Longe do mundo ... perto de ti


Ela pagou por isso: para pegar o carro e andar horas numa estrada asfaltada. Depois de chão batido. Comer poeira, sentir calor. Querer dormir. Querer levantar. Até que o caminho terminou. E então, tinha de seguir a pé.
Ela caminhou no sol forte. Atravessou rio de barco e chegou no meio de um vale. No centro, um casarão. “Era uma casa muito engraçada ...”, diz a música. De pedra e madeira. Sem portas e trancas. Sem vidros, nem cortinas. Sem tomadas, telefones, sem conexão com o mundo exterior (moderno?). Apenas uma casa, o simples e o essencial. Mais nada. “Ufa! Enfim o repouso”, ela pensa. Na casa de madeira e pedras, uma grande sala, um salão de lanches. “Mas e os quartos, o banho?”, ela pensa. Mais afastadas estavam as casas-dormitórios.
Cansada da viagem, ela correu para o quarto. Agora ela entende porque tinha de levar lanternas. Apenas uma vela ilumina o quarto. Corre para o banho. Queria tomar um banho quentinho para relaxar. E eis a surpresa... “Ahhhhhhhhhhhh”, ela grita, embaixo da água gelada. “Amanhã, mais cedo, consigo pegar água quente”, ela pensa, enquanto toma um banho de gato, embaixo da água fria: vai lavando cada pedacinho de uma vez, sem molhar o corpo todo. Mas no amanhã não tem água quente, nem depois, nem depois...
Para andar ali tem que ter repelente. Para nadar ali tem que ter lanterna. Para viver ali tem que comer comida natureba. Tem que agüentar o frio da janela sem vidro que bate de madrugada em seu rosto. E ela pagou por isso: para não ter direito à luz, nem telefone, nem banho quente, nem televisão. Pra ser picada por inseto...
“Que indiada!”, diz uma amiga na cidade metrópole, depois que ela voltou à “civilização”. E, ao ouvir a amiga, lembrou de outros “programas de índio”, que fazia com uma outra turma, em outra cidade, no Planalto Central, quando contavam os números de “machadinhas que a indiada tinha”. Como se programa de índio fosse ruim...
Ela pagou por isso: dias longe do conforto, dias “longe do mundo, no meio do mato”. Ela pagou para ser acordada com a luz do sol batendo em seu rosto. Ela pagou para acordar cedo e fazer aula de yoga numa sala sem paredes, no friozinho da manhã no Cerrado. Para meditar. Para dançar de pé no chão, para abraçar o desconhecido...
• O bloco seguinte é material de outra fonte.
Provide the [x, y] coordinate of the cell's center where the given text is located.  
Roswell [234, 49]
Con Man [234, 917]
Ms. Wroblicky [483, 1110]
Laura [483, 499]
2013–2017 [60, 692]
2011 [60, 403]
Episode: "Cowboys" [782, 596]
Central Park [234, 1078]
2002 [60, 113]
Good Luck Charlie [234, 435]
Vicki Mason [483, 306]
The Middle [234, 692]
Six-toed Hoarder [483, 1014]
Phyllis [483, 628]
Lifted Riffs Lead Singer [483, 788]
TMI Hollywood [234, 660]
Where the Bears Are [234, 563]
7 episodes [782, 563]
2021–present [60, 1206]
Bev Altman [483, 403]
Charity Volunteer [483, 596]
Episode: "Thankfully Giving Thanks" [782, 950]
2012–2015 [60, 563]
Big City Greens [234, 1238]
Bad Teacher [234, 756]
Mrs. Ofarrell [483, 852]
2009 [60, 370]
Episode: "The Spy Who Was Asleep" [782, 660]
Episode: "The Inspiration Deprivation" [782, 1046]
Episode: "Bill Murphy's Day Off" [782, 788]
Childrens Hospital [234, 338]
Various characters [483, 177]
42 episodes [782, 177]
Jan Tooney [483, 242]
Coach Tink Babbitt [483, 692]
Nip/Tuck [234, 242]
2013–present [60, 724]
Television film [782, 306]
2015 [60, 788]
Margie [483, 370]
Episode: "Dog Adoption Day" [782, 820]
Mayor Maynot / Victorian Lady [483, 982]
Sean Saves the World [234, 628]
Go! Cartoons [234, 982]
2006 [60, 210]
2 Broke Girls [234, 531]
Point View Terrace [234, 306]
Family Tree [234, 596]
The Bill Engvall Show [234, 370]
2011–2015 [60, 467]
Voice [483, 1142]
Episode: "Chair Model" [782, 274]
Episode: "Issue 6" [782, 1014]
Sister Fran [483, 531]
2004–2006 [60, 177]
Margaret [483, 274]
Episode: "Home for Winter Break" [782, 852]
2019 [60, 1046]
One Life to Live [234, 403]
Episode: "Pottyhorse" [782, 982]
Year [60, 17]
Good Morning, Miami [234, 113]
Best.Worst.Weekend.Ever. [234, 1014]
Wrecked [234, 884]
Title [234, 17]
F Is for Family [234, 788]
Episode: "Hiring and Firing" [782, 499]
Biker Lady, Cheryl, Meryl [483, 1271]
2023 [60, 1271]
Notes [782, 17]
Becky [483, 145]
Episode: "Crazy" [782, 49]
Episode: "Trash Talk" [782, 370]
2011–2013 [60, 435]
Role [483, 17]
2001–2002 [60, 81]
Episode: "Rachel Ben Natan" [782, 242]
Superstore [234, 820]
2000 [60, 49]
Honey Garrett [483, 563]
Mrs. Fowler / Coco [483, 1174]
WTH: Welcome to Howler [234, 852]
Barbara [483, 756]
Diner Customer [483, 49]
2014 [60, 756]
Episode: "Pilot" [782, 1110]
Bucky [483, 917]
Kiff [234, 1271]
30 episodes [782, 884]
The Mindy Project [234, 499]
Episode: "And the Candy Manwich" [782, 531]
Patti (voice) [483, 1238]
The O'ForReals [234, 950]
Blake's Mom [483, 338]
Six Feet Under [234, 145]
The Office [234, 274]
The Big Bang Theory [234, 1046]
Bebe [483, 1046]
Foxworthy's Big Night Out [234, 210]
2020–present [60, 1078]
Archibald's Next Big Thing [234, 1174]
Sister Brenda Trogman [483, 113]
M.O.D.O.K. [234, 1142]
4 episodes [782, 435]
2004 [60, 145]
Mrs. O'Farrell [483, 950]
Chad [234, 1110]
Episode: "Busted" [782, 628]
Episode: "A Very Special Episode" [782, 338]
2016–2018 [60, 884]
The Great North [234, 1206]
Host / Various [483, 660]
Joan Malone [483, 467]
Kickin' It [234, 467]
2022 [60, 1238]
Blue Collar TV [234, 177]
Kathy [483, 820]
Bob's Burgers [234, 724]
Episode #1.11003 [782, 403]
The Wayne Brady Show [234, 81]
E o pior é que ela gostou. Temos tantas coisas imprescindíveis na vida que, no fundo, não são “tudo isso”. Não precisamos de todas as necessidades que criamos.
O que realmente importante? Um lugar para dormir e comer. E o convívio. Apenas e mais nada. Convívio consigo, com a natureza, com o outro. Amar sem pedir em troca. Simplesmente se entregar ao desconhecido e reconhecer-se nele.
Ali, celular não pega. Mas pra que, se tem toda a natureza para contemplar?
Ela pagou para deitar-se numa cama na rua, com pessoas desconhecidas, e admirar a lua e as estrelas. Para caminhar no meio do mato e se encantar com a beleza de uma borboleta azul, com a água cristalina de um rio, com a vegetação do Cerrado. Para sentar-se à beira de uma fogueira e ficar olhando a chama do fogo, ouvindo histórias engraçadas. Para dançar até a madrugada. Para deitar e dar a mão a alguém que conheceu há pouco. Para tropeçar na escuridão.
Enfim, ela pagou para conviver ... (Infelizmente vivemos numa sociedade que depende da moeda). Para (re) aprender a se abrir para o mundo.
“Fui para longe do mundo”, ela disse antes de sair de casa. “Fugi do mundo”, foi o que ouviu de alguns colegas de aventura do meio do mato. Mas o que é o mundo afinal?
Ali, no meio de um vale, “longe do mundo”, no Cerrado, ela se sentiu em casa, em família. E entendeu porque às vezes precisa se recolher como um feto no útero ... Estava em um lugar acolhedor, amando e sendo amada e mais nada. E a frase deixada antes da viagem fez ainda mais sentido: “Vou ser feliz e já volto”.
Então, ela voltou para selva de pedra, como um bebê,que precisa cortar o cordão umbilical. Como um recém nascido, os olhos foram se acostumando com o mundo ao redor. “Que mundo?”, ficou a pergunta na cabeça dela. Mas com a sensação do aconchego do útero quentinho, que ela pretende levar consigo.